(Data entries)
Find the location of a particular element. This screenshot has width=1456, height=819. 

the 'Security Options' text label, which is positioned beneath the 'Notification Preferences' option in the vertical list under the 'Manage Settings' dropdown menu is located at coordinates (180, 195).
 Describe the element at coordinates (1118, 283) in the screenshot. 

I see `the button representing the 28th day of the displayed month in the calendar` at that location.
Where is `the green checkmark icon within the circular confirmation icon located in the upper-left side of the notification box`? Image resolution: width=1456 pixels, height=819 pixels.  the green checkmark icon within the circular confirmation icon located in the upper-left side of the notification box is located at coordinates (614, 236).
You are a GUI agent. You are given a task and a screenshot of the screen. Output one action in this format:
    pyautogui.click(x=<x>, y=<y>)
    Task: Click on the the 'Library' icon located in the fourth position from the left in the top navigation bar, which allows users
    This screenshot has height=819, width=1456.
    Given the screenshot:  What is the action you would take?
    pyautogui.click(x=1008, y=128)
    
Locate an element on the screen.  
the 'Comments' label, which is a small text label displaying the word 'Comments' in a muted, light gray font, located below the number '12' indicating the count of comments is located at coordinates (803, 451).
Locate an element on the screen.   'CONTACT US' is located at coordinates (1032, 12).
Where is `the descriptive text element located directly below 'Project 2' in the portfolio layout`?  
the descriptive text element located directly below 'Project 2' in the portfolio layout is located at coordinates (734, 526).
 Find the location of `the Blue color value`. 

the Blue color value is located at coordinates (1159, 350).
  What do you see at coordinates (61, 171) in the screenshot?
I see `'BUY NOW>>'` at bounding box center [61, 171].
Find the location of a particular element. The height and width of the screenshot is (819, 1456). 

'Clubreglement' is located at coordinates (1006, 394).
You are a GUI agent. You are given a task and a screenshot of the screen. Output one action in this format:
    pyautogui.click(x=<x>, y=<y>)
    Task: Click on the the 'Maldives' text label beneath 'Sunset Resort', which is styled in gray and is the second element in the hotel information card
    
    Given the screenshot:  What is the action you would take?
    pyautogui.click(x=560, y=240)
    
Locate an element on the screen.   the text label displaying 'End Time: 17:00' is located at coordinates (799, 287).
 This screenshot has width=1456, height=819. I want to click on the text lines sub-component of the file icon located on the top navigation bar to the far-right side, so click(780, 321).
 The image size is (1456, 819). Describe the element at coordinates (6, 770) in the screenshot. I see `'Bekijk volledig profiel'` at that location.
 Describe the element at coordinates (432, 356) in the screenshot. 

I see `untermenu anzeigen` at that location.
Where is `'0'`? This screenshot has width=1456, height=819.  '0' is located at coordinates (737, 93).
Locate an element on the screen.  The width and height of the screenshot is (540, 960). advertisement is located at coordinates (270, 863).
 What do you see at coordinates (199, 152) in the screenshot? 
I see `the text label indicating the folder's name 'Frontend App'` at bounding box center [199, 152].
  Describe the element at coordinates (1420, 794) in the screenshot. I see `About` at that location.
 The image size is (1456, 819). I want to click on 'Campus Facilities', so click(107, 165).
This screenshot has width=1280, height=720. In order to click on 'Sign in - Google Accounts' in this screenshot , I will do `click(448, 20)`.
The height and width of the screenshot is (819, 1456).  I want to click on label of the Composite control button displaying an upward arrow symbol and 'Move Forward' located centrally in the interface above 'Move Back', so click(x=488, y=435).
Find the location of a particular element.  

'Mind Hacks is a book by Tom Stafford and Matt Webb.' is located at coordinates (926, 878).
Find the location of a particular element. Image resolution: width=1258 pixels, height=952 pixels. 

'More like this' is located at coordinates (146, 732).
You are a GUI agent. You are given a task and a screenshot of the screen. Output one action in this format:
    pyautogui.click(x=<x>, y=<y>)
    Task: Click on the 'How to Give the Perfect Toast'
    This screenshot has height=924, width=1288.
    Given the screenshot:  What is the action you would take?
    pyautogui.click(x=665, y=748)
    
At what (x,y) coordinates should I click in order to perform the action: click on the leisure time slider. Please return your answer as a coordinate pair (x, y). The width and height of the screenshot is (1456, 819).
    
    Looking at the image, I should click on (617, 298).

#### [INSTRUCTION]
Rewrite the lines from the line with "Describe the element at coordinates (1118, 283)" to the line with "button representing the", changing "Describe" to "Identify" and leaving everything else as it stands.

#### [SOLUTION TO THIS PROBLEM]
 Identify the element at coordinates (1118, 283) in the screenshot. 

I see `the button representing the 28th day of the displayed month in the calendar` at that location.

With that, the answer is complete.